YS: You touched base on a really interesting topic: Pricing. Right now, the hype isn't even peaking, it's coming down in a bear market. But people are coming into the space and saying, ‘This is a unique artwork; I’ll charge 10, even 50 ETH’. They’re only reading about very specific, unique cases occurring. Obviously their work is precious, but they don't understand the dynamics of the market or what it actually takes for an artist to come into the space, build their presence, and spend just as much time being around the community as on their artwork. Not a lot of artists like yourself choose to create their own Discord channels and be actively involved there.
CS: Two things: What a blessing it is to have a server—I mean it also can be a nightmare, but the ability to have direct access to collectors who are more like peers, that's a change; regarding pricing, it's a different market; the ability to make art and to price it “low” price is liberating, for me at least. If you're putting out 100 pieces rather than one, and granted, I'm working programmatically right now, you don't have to sell a piece to pay rent for three months; you can sell 100 pieces, and sell them to people a little more like you.
YS: It’s totally understandable what you say about fine art collectors and people having completely different lifestyles and out-of-touch realities. It’s great that you have the chance to be around your peers. From a technological standpoint, what's the most exciting thing for you in Web3? Are you planning any future projects?
CS: With every project, I try to step it up a little bit. I did a handful of projects this year, and with Clouds on Chains, I really wanted my own smart contract and my own site with minting. I experimented with Rarity traits on this body, which is a nod to what else is going on in this space. I think from a technological standpoint, at least with this next thing that I'm working on, I’m mostly interested in pushing this digital collage in a more in-depth, programmatic way. I'm being intentionally vague right now, but that's what really interests me. I have peers, like Kolber and Lenz, who I can talk to for hours—if they let me—about the best way to write a smart contract, how to save on gas. Something I’m also interested in, but not directly involved with, is the open protocols that Zora’s working on—people trying to tackle how to exhibit NFTs. That's not necessarily technological, a lot of it's more creative direction and thinking from a curatorial standpoint, but those things start to overlap. I'm paying attention to that and trying to participate however I can, but right now my bandwidth is sucked up by making the best work I can.
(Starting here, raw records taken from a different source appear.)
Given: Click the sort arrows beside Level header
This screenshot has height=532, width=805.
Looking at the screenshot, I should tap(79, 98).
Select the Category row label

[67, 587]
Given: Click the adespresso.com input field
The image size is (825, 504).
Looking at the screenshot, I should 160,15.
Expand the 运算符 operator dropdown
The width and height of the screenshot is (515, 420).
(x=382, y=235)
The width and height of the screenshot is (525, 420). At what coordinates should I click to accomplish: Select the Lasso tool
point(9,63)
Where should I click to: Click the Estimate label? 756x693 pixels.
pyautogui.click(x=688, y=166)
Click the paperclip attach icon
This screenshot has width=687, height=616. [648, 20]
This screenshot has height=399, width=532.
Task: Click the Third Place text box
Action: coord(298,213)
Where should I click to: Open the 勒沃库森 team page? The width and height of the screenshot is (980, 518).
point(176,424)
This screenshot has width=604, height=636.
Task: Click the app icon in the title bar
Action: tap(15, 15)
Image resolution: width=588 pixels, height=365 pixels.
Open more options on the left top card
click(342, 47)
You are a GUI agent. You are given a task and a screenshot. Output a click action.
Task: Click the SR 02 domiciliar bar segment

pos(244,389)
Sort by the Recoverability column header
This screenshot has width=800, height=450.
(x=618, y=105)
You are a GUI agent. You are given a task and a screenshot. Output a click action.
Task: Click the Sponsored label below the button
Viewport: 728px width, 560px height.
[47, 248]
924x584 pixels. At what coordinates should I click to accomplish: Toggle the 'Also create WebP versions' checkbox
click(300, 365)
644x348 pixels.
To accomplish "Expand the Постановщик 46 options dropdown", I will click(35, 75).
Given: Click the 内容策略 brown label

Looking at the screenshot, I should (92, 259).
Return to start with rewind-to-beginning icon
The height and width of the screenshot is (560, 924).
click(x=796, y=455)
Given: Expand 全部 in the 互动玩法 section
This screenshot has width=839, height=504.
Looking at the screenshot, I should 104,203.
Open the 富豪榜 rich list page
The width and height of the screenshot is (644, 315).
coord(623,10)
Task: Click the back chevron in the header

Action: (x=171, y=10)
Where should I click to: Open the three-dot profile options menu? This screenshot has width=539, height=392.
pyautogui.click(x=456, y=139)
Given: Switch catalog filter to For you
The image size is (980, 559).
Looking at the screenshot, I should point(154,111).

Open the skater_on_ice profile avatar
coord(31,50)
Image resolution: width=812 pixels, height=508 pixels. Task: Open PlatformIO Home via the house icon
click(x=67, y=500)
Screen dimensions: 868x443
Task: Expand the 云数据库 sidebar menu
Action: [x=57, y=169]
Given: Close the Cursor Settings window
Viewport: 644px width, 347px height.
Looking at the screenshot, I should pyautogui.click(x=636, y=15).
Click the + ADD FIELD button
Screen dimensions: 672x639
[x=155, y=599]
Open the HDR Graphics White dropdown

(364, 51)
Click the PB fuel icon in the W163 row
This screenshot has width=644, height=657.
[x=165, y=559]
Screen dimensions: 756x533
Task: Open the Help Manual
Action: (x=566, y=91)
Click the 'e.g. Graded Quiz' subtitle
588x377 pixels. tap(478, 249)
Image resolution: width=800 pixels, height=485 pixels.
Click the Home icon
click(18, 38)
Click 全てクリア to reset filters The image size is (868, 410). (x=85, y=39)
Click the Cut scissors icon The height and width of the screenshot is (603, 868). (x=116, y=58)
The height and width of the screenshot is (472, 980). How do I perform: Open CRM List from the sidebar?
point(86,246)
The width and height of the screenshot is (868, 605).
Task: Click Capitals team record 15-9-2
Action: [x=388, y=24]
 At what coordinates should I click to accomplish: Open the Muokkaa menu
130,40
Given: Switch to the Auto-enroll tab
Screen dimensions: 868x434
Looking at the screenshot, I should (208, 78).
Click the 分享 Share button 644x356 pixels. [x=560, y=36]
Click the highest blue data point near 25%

YS: An amazing component of your work is that you can actually zoom in indefinitely and keep exploring all the elements. When you released Clouds on Chains, it might’ve been a member of the community who just screen-shotted a very zoomed-in part of the Clouds. You can understand it almost like an indefinite exploration of those parts—that’s what makes it so special.
CS: I appreciate that, and that's one thing that I really want do: Why can't NFTs be f*****g giant pieces? I think we're accustomed to seeing these very low-resolution, small pieces that are graphic and illustrative, but like, let's make huge pieces! I understand there's challenges with that, but that's something I'm interested in.